Maintenant, dans les baraques, on attend. Chaque porte, chaque fenêtre a été condamnée avec un lit dressé contre les parois. Ils voient le curé de Béré entrer dans le camp. Cela en dit long. Le curé de Châteaubriant s’est récusé. On voit passer Mme Kérivel, autorisée à voir son mari. L’espoir disparaît. C’est à 14 h 22 que le prêtre sort de la baraque 6. Cinq minutes plus tard, des camions allemands apparaissent sur la route. Alors, de la baraque, un chant monte : la Marseillaise. Tout le camp P1 reprend le chant à son tour. Oh ! les avez-vous jamais bien entendues, ces paroles françaises : « Ils viennent jusque dans nos bras égorger nos fils, nos compagnes ! » À 15 heures, les camions sont rangés devant la baraque 6. Voici les termes mêmes du récit d’un des rescapés. « Le lieutenant ouvre la porte et commence le dernier appel. À l’annonce de son nom, chacun d’eux se présente. Les gendarmes fouillent, vident toutes les poches et leur attachent les mains, puis les font monter dans les camions. Chaque camion prend neuf camarades, ceux-ci n’arrêtent pas de chanter et nous font des signes d’adieu, car ils nous voient à la fenêtre. Ténine interpelle l’officier allemand : “C’est un honneur pour nous, Français, de tomber sous les balles allemandes.” Puis, désignant le jeune Môquet qui n’a que dix-sept ans : “Mais c’est un crime de tuer un gosse…”. »

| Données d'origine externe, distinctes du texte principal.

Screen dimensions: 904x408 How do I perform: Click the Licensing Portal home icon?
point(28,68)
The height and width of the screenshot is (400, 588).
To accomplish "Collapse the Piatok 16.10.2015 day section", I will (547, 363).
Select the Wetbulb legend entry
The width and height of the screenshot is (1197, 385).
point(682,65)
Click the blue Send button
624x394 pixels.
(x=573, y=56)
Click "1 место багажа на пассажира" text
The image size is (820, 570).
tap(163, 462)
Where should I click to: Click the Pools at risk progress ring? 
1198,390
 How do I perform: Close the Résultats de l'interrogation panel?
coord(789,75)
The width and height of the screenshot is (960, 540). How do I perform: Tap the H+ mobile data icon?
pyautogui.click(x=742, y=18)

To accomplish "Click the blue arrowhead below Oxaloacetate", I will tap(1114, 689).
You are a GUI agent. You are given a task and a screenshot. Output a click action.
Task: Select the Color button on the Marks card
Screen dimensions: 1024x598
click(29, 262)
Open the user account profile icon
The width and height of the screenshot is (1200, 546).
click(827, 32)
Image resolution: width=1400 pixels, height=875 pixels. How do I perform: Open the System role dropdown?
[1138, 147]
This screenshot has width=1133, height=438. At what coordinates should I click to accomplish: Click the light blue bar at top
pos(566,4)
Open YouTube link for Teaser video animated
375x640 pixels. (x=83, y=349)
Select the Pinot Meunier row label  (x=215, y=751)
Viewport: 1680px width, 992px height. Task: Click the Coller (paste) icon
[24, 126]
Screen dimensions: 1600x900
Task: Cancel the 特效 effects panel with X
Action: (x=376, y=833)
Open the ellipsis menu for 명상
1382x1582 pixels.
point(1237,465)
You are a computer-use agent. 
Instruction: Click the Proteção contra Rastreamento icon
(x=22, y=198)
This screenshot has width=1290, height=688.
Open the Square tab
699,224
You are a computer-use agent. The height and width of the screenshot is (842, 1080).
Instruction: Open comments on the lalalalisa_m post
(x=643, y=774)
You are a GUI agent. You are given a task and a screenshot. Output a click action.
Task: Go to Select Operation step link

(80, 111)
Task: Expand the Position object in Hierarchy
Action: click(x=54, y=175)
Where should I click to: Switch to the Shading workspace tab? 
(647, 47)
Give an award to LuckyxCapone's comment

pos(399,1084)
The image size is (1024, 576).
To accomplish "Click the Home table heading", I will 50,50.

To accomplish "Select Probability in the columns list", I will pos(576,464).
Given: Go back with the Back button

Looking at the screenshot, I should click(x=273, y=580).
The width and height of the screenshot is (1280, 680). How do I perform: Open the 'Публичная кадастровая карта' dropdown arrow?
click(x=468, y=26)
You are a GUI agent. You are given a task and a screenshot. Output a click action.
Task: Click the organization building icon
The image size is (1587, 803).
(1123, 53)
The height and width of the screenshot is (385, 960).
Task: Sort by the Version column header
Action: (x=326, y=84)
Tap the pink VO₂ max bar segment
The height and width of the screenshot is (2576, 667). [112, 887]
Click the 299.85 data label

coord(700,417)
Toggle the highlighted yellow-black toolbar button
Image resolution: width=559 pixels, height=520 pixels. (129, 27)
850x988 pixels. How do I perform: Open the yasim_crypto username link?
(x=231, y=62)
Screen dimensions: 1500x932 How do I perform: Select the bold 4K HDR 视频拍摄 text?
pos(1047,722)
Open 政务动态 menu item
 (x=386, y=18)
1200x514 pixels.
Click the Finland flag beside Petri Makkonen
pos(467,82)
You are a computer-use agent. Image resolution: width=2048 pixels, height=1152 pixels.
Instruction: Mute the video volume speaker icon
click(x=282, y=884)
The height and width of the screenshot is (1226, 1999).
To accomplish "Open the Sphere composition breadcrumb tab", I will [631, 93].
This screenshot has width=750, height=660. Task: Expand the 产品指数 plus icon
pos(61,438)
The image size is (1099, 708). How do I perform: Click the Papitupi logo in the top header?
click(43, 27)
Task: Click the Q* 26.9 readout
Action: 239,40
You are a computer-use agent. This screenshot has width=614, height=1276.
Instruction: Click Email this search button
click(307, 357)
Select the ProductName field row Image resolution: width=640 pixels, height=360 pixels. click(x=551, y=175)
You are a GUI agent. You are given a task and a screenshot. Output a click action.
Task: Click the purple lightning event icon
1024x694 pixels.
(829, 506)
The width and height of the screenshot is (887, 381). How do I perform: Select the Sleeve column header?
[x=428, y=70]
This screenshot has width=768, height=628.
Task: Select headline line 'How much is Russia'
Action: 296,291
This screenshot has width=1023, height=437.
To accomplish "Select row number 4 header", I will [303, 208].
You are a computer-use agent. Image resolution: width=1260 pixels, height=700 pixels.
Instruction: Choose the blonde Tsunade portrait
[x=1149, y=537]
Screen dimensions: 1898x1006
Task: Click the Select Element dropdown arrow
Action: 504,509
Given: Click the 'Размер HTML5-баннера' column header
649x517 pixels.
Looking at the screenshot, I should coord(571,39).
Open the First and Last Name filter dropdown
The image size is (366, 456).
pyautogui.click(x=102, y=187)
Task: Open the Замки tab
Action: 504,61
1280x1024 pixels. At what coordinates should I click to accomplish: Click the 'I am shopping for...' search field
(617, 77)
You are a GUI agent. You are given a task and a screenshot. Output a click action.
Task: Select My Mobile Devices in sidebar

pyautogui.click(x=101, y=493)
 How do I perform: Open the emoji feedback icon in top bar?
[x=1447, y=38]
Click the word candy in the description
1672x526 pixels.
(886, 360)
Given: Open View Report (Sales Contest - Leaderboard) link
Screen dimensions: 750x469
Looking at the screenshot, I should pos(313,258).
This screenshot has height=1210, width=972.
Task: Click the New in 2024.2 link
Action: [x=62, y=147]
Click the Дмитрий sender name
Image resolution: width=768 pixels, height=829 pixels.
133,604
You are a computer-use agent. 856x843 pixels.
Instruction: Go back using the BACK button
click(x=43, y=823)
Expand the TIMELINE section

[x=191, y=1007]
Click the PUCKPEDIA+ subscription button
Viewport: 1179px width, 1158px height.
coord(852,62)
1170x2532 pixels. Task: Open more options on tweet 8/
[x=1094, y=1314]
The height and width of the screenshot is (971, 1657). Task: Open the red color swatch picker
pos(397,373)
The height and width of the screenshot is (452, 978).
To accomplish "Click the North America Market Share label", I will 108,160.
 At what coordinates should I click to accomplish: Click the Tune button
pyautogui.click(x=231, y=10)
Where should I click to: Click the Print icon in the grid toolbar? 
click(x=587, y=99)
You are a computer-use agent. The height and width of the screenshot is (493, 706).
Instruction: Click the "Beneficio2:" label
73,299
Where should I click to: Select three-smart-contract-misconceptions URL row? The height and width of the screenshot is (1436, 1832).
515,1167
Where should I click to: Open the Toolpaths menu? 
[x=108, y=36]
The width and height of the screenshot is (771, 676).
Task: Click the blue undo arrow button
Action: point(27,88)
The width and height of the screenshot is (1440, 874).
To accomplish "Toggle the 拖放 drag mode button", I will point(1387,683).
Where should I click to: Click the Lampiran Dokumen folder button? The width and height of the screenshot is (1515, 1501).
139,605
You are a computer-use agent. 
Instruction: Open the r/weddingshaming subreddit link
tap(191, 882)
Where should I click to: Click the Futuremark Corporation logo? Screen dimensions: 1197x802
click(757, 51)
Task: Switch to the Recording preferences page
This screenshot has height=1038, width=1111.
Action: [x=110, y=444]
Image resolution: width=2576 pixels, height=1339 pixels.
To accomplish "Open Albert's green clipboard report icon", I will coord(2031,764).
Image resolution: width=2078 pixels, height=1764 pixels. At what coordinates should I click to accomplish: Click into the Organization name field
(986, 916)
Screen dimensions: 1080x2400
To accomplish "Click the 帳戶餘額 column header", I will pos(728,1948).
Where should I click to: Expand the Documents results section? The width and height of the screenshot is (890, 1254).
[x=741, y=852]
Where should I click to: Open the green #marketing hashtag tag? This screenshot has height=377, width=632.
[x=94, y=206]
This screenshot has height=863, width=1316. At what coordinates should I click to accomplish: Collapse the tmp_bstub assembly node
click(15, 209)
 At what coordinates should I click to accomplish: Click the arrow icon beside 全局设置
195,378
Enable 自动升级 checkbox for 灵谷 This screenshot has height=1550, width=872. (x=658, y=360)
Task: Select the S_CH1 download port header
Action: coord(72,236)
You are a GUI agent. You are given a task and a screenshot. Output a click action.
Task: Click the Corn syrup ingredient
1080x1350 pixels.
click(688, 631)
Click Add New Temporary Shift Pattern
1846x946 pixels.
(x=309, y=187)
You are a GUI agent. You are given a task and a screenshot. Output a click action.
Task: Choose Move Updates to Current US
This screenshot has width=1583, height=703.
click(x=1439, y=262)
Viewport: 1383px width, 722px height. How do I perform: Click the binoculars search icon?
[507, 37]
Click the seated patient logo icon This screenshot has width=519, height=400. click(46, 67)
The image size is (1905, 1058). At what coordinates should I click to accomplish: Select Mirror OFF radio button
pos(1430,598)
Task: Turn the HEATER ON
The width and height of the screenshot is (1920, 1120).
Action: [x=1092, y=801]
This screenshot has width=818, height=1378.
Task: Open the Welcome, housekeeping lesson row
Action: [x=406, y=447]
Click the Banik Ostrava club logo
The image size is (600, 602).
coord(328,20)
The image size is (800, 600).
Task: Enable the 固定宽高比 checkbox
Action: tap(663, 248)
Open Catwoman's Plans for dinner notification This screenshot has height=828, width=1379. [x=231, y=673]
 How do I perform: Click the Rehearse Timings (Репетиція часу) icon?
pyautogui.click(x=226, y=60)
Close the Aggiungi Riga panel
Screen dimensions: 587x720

Il faudrait tout citer, chaque récit, car ils s’éclairent l’un l’autre. Dans cet autre, il y a des larmes aux yeux de ceux qui assistent impuissants au drame. Le geste instinctif de se découvrir quand éclate la Marseillaise des condamnés. Ah ! Ce n’est pas César qui salue ceux qui vont mourir, mais la France, mais l’avenir du pays pour lequel ils meurent. Comme ils reconnaissent les voix lointaines, celles de Timbaud, de Môquet ! Après la Marseillaise, il y a le Chant du départ et comment lire, dans ce texte d’un homme simple, sans en avoir les yeux humides, cette remarque : « Qu’ils sont beaux, ces vers : Un Français doit vivre pour elle ! Pour elle, un Français doit mourir. » Puis vient l’Internationale. Et une voix seule, jeune, fraîche, entonne la Jeune Garde. C’est Môquet, pour sûr, le benjamin des otages. On ne peut pas couper ce récit-là. « Par la fenêtre, nous voyons des ombres s’agiter à travers les interstices de la palissade. Nous devinons que nos camarades prennent place dans les camions. Nous nous massons aux fenêtres, côté nord, pour voir le départ de nos héros. Les gendarmes sont toujours là, impassibles, postés de dix mètres en dix mètres. Plus loin, sous le mirador, on distingue les silhouettes sombres des soldats allemands casqués et armés. Une voiture à cheval entre. Elle ne va pas loin. Un gendarme arrête le cheval par la bride et lui fait faire demi-tour. Le temps est superbe, le ciel d’une pureté exceptionnelle pour un 22 octobre. Pas une âme qui vive. La consigne est parfaitement respectée dans notre quartier. Seul Kiki, notre petit fox-terrier, se roule dans l’herbe, heureux de s’étirer et de s’ébattre au soleil. À côté de la 9e, des pas martèlent le plancher. Enfin la Marseillaise, une fois de plus, s’élève de l’autre côté des palissades. Les moteurs sont mis en marche. Les camions vont partir. La Marseillaise s’envole des camions, irrésistible, gagne tout le camp, baraque par baraque. Les gendarmes rendent les honneurs militaires à nos camarades quand ils montent dans les camions et au moment où ceux-ci s’ébranlent… » Alors, mus par le chant qui les a gagnés, ceux dont les camarades viennent de partir pour le supplice, tous se trouvent soudain – hors des baraques. Ils sont quatre cents à chanter. Deux couplets, deux refrains de la Marseillaise.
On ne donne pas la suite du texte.